Current logo of the Croatian Institute of History

The establishment of communist rule after World War II had a dual impact on Croatian historiography, politicizing historical writing with Marxist interpretations while also spurring the growth of new institutions and increasing the number of historians, contributing to the discipline's development. The Institute for the History of Croatian Workers' Movement was established in 1961. It incorporated the Archive for the History of the Workers' Movement, which originated from the archival department of the Central Committee of the Communist Party of Croatia in 1949.

Between 1964 and 1967, the institute published Putovi revolucije (Paths of the Revolution), a journal focusing on revolutionary history, which ceased publication after nine issues.

The 1990s in Croatia were marked by significant politicization of historiography, influenced by the nationalist agenda of the newly independent state which at the time was engaged in the Croatian War of Independence. Prominent political figures, including the first president, Franjo Tuđman, played a central role in intertwining history and politics. Tuđman, himself a historian and former director of the institute, was celebrated in academia following his election as president. His bibliography was published in the Journal of Contemporary History.

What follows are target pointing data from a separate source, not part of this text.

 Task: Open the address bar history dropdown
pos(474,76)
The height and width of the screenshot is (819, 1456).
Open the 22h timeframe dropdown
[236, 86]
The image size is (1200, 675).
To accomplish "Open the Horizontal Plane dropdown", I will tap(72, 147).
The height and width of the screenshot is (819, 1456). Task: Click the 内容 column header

The institution was named Institute for Contemporary History (Institut za suvremenu povijest) between 1990 and 1996. A branch was established in Slavonski Brod in 1996, focusing on the history of Slavonia, Syrmia and Baranya. Between 1961 and 1991, there was an institute of history in Slavonski Brod, initially named the Centre for the Research of the Workers' Movement and the People's Liberation Movement. During second Yugoslavia, analogous historical institutes were created elsewhere, such as the Institute for the History of the Workers' Movement in Dalmatia or the Institute for the History of the Workers' Movement in Belgrade.